= William Curry (designer) =

American designer (1927–1971)

William Edwin Curry (March 4, 1927 – April 28, 1971) or Bill Curry was an American designer associated with the mid-century modern school of design.

A graduate of the Los Angeles Art Center, Curry began his career as an art director for the Ramo-Wooldridge Corporation, a precursor of the later TRW Inc. In 1962, Curry founded the home furnishings company Design Line, Inc. in El Segundo, California. Many of Curry's creations were showcased at the Pasadena Art Museum and, after being labeled the "best lamps of the year" by Industrial Design magazine, his iconic "Stemlites" were selected by the U.S. Department of Commerce for display in exhibitions in the Soviet Union, Yugoslavia, and Iraq as examples of quality American design.
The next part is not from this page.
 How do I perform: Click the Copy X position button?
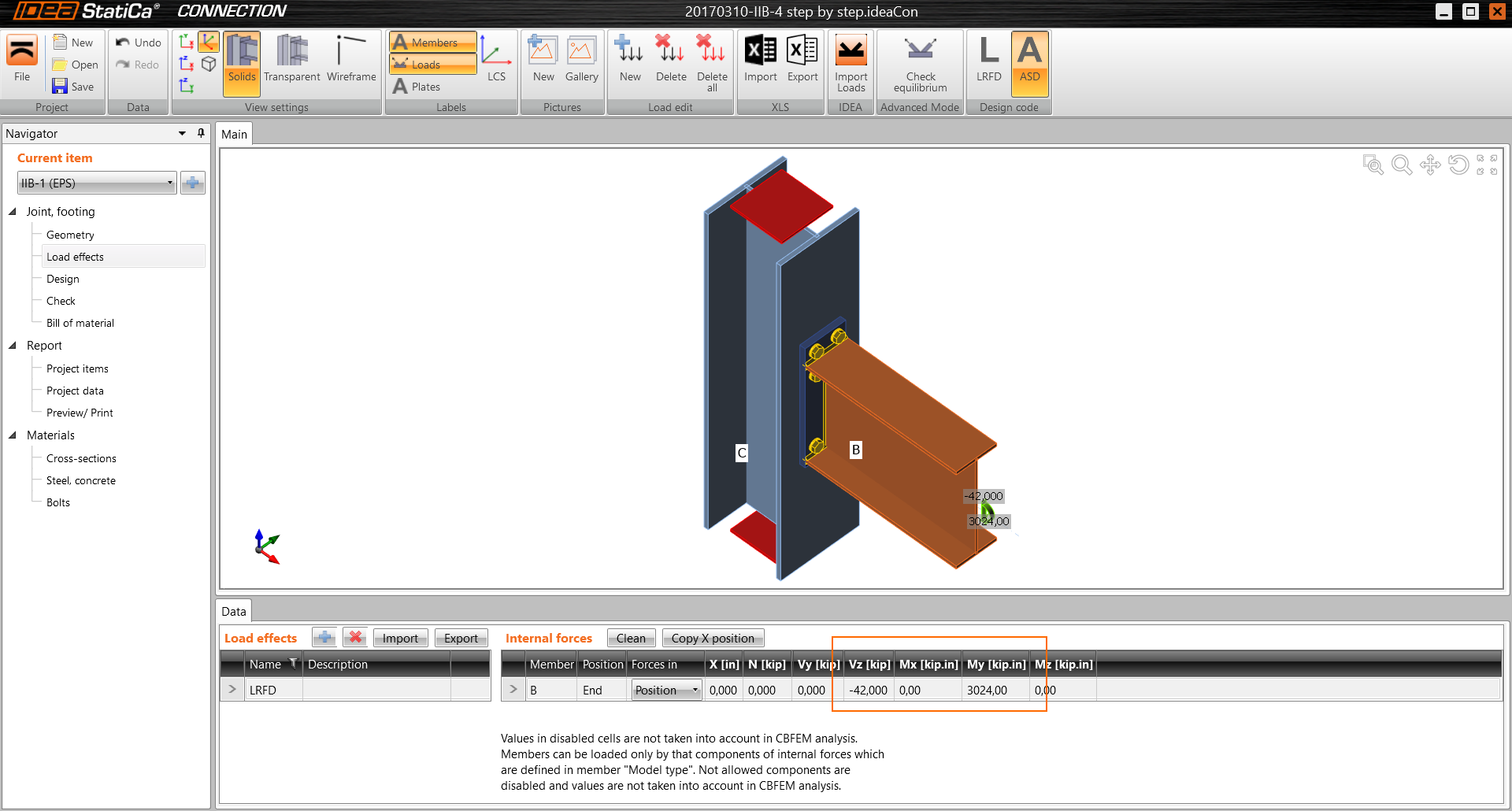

By 1969, Curry's reputation had developed to the point that the Los Angeles Times would describe him as "one of California's leading designers." Upon his death, a retrospective of Curry's designs was presented at the Brand Library Art Center in Glendale, California.

University of California-Los Angeles art professor Bernard Kester and University of Southern California art professor Susan Peterson remarked that "Curry may be credited with originating the first total look in lamp forms, eliminating the base-plus-shade concept, then designing the lamp exploiting the bare bulb, then reshaping the bulb to shape the lamp as an integral unit."